While spending her typical weekday in the classroom absorbing as much information as possible, Richardson is also a passionate advocate, activist, speaker and philanthropist with not only dreams of following in the footsteps of famous astronauts, but also becoming a scientist and engineer.
A passion still only five years or so in the making, Richardson has not played it slowly with achieving her goals, having already attended four NASA space centers, including the US Space and Rocket Center, otherwise known as ‘Space Camp’, where kids get to see up close and personal what being involved in space is really like. Given that space has historically been a white-male-dominated space, Richardson considers Dr. Mae Jemison her personal idol as the first African-American woman in space when she orbited the Earth in the space shuttle Endeavour in 1992. Rather than being an inspiration for future generations,
Richardson is already an inspiration for the current generation of eager young minds as an advocate for science, technology, engineering and math (STEM) education and encouragement. Among her community, she started a book drive called Taylor’s Take Flight With a Book project, which donates books to kids in programs who wouldn’t typically be able to afford them. Taylor has raised money in the past for children to see the movies Hidden Figures and A Wrinkle in Time. She also celebrates the company Lottie Dolls, which developed a range of dolls launched in 2012 based on ideas inspired by real kids to break STEM stereotypes.
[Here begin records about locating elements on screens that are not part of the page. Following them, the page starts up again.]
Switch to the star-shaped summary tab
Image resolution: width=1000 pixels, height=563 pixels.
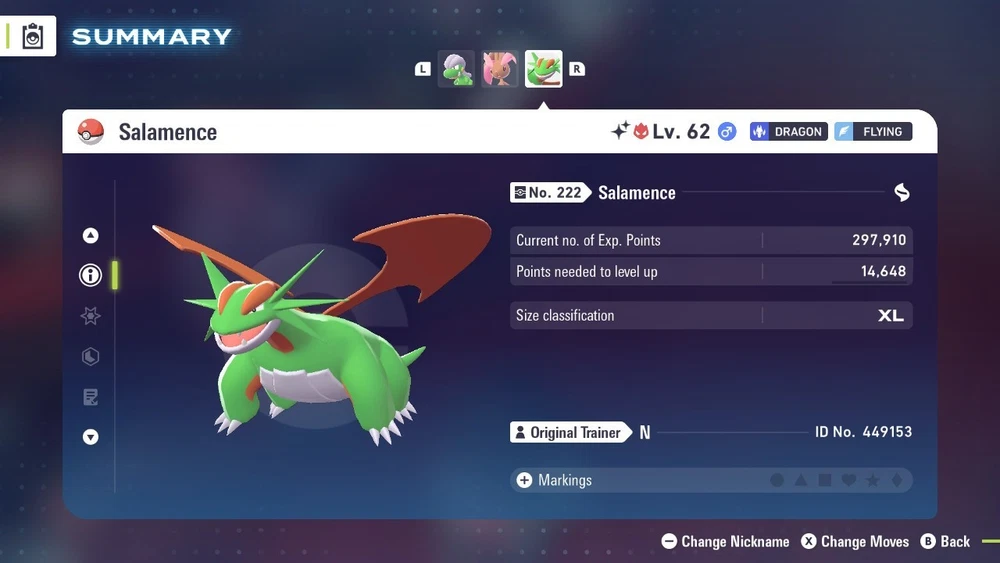(x=91, y=316)
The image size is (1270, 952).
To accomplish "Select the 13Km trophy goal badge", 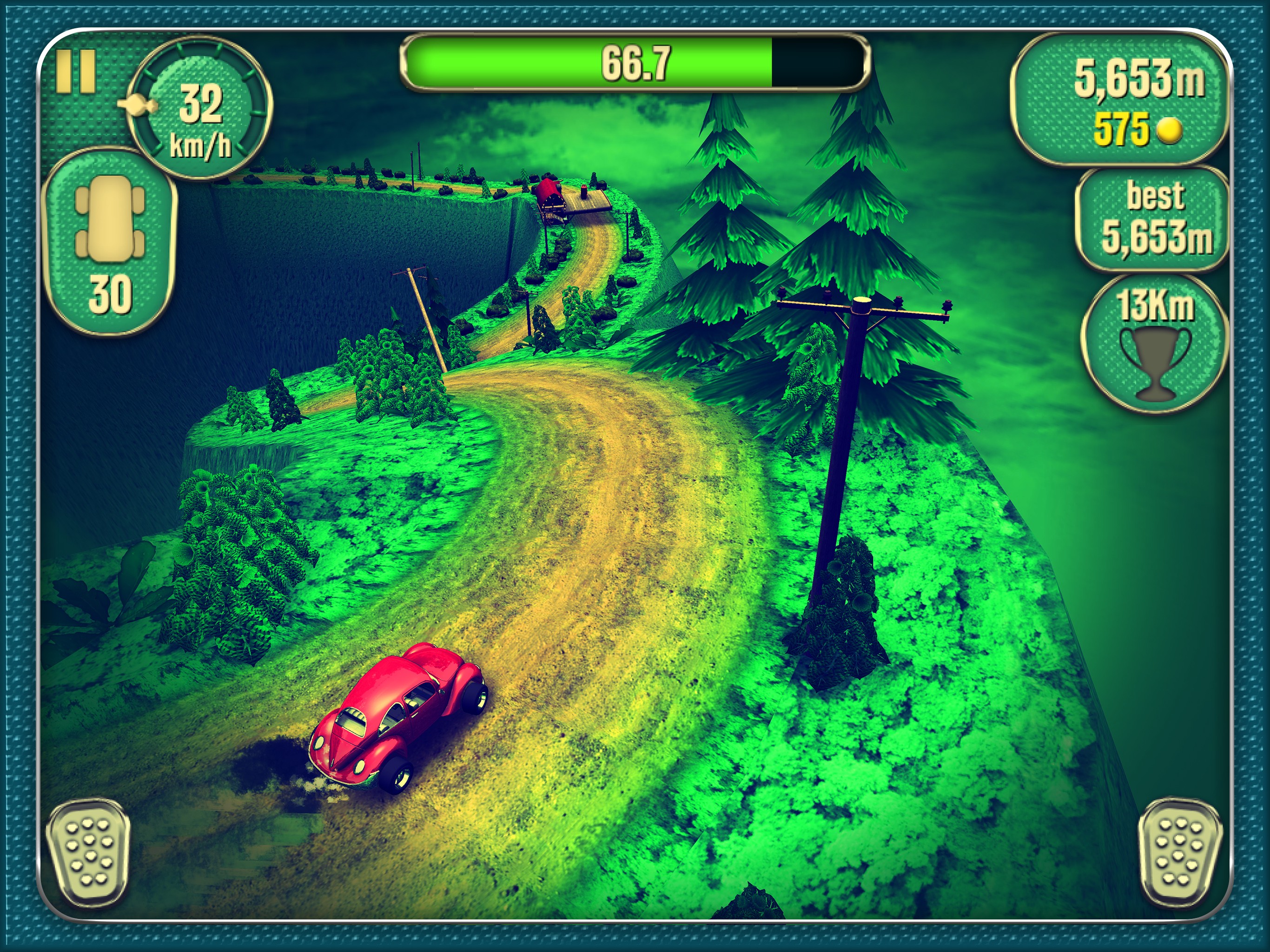I will (x=1155, y=344).
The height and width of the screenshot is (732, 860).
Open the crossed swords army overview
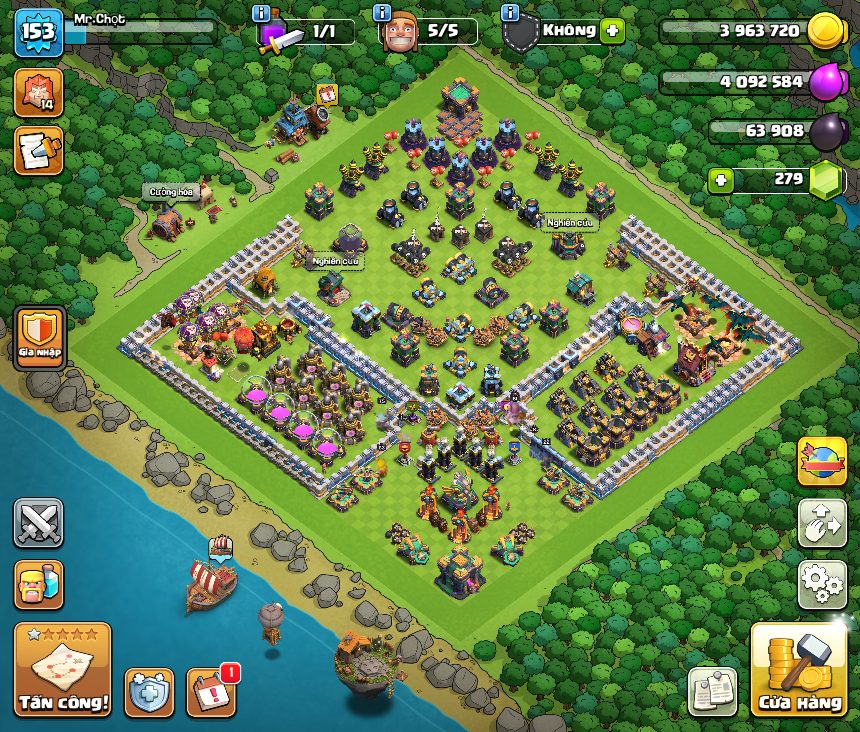pyautogui.click(x=38, y=523)
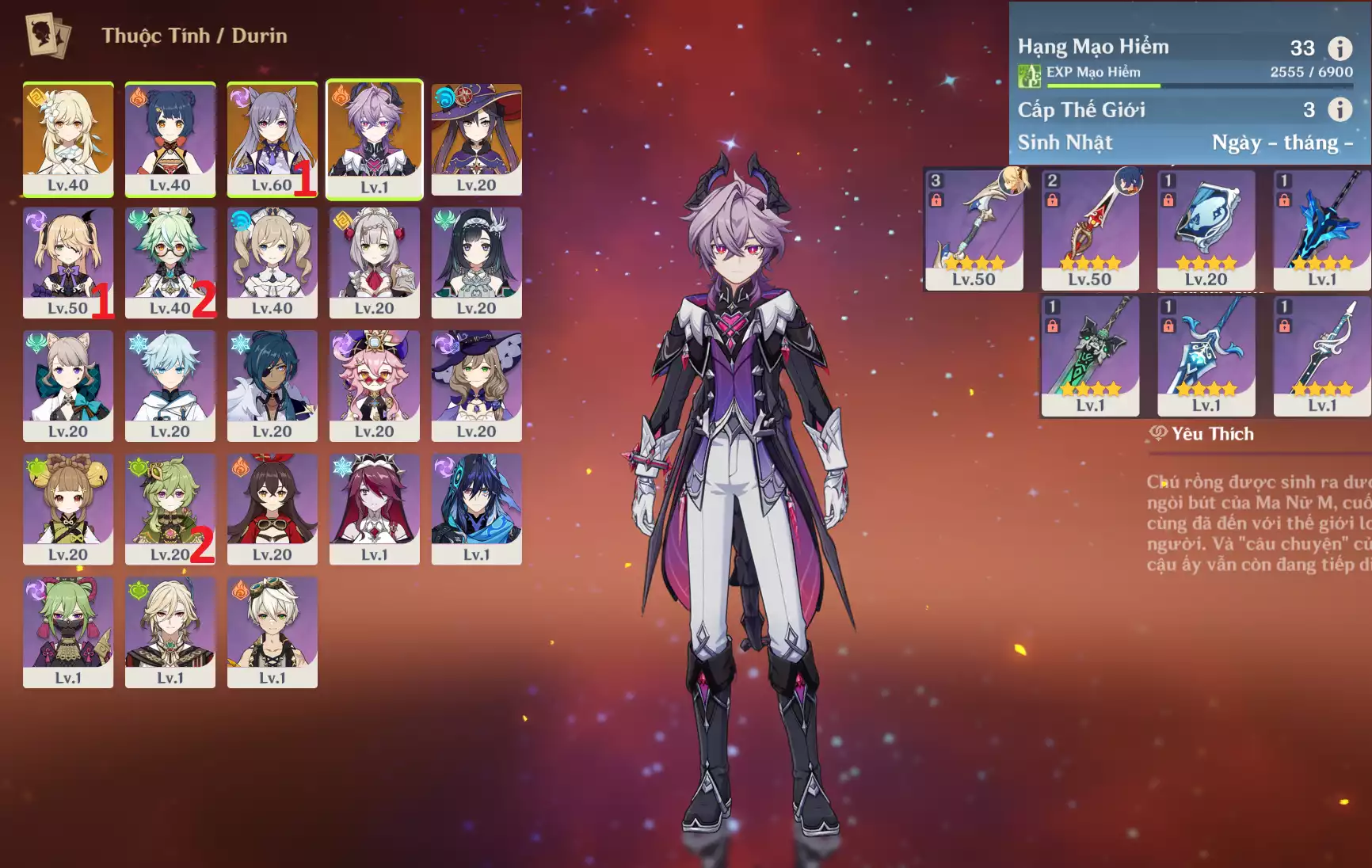The image size is (1372, 868).
Task: Select Kaeya's eyepatch portrait
Action: pyautogui.click(x=272, y=386)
3 Things We Love About Taylor:
- Richardson led a GoFundMe campaign that successfully raised around $20,000 to send more than 1,000 underprivileged youths to see the film Hidden Figures
- She followed this up with an even greater feat by raising more than $100,000 to help 1,000 kids see A Wrinkle In Time and give disadvantaged children scholarships to NASA Space Camps.
- Taylor is always striving towards her goal, and is very focused and driven! She is an inspiration to everyone.